Sie wälzen wieder einmal vor allem die Verantwortung auf die Ehrenamtlerinnen und Ehrenamtler ab, die schon an ihrem Limit sind. Das ist mitnichten nachhaltig und wird gewaltig schieflaufen, meine Damen und Herren der Landesregierung.

(Beifall DIE LINKE)

Da ist etwa die Rede davon, dass die sogenannten WIRVielfaltszentren, die übrigens als Allheilmittel für alles herhalten müssen, Ehrenamtliche noch besser koordinieren sollen oder dass engagierte Menschen aus migrantischen Organisationen zu ehrenamtlichen Integrationslotsinnen und -lotsen ausgebildet werden sollen. Laiendolmetscherinnen und -dolmetscher, die von den sowieso schon komplett überforderten Kommunen geschult werden sollen, haben Sie mit einem Kriterienkatalog beschert, aber dass ihre Aufwandsentschädigung oft nicht ausreicht, um die Fahrtkosten in den Flächenlandkreisen zu decken, scheint Sie bei Ihrem Aktionsplan bzw.
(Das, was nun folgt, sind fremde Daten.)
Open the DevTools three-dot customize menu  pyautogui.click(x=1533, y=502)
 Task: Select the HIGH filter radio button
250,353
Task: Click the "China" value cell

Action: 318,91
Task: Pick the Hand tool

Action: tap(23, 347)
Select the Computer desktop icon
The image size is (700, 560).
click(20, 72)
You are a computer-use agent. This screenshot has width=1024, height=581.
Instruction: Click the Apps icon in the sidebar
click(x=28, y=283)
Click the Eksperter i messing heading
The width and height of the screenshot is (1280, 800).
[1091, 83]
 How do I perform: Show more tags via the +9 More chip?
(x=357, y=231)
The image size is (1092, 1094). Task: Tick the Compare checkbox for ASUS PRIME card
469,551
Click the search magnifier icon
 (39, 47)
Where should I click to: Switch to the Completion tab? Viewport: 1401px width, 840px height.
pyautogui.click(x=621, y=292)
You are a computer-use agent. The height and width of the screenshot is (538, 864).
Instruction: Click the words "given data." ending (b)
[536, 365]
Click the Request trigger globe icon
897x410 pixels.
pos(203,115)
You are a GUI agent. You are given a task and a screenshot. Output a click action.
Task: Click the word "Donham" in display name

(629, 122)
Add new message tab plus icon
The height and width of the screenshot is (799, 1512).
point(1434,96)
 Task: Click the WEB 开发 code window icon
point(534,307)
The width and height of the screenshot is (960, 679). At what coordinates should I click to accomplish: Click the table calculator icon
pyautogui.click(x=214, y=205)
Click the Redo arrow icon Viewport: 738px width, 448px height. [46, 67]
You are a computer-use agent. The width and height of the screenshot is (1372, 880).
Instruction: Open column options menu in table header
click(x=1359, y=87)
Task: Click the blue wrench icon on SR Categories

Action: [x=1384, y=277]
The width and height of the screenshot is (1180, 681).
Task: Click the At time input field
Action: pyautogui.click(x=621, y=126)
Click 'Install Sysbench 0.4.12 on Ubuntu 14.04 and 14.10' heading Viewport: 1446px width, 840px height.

Ihrer Beschreibung nicht zu interessieren.

Wenn diese Menschen dann alle schön brav ihre Freizeit geopfert haben, um die Versorgungs- und Integrationsarbeit zu leisten, für die eigentlich der Staat verantwortlich wäre, bekommen sie als Anerkennung bestenfalls noch einen Integrationspreis hinterhergeworfen; das war es aber auch schon. So steht es leider in vielen Teilen um die staatlich organisierte Wohlfahrt in unserem Lande. Das ist gerade in einem so reichen Land wie Hessen beschämend.

(Beifall DIE LINKE)

Ähnlich verantwortungslos gehen Sie mit all den Mitarbeiterinnen und Mitarbeitern bei den Behörden, in den Kitas und Schulen um, indem Sie ihnen zusätzliche Aufgaben auferlegen, aber keine Strategie vorlegen, wie sie diese Aufgaben bewältigen können. Diese Kolleginnen und Kollegen sind jetzt schon an ihrem Limit.

Vizepräsident Dr. Ulrich Wilken:

Frau Sönmez, kommen Sie bitte zum Schluss.

Saadet Sönmez (DIE LINKE):

Letzter Satz, Herr Präsident. – Lassen sie mich an dieser Stelle noch eines erwähnen: Viele der Lücken und Unterfinanzierungen in diesem Bereich sind seit Jahren bekannt. Die Wohlfahrtsverbände und andere zivilgesellschaftliche Organisationen unterbreiten Ihnen immer wieder und sehr geduldig, etwa im Rahmen der Integrationskonferenz, gute, solide Vorschläge für eine nachhaltige und bedarfsgerechte Ausgestaltung dieser Arbeit.

Wenn Sie schon nicht auf uns hören, hören Sie doch auf die Menschen aus der Praxis

Vizepräsident Dr. Ulrich Wilken:

Frau Sönmez, bitte.

Saadet Sönmez (DIE LINKE):

und stellen diese Arbeit auf einen soliden Boden. – Vielen Dank, Herr Präsident. Vielen Dank, meine Damen und Herren.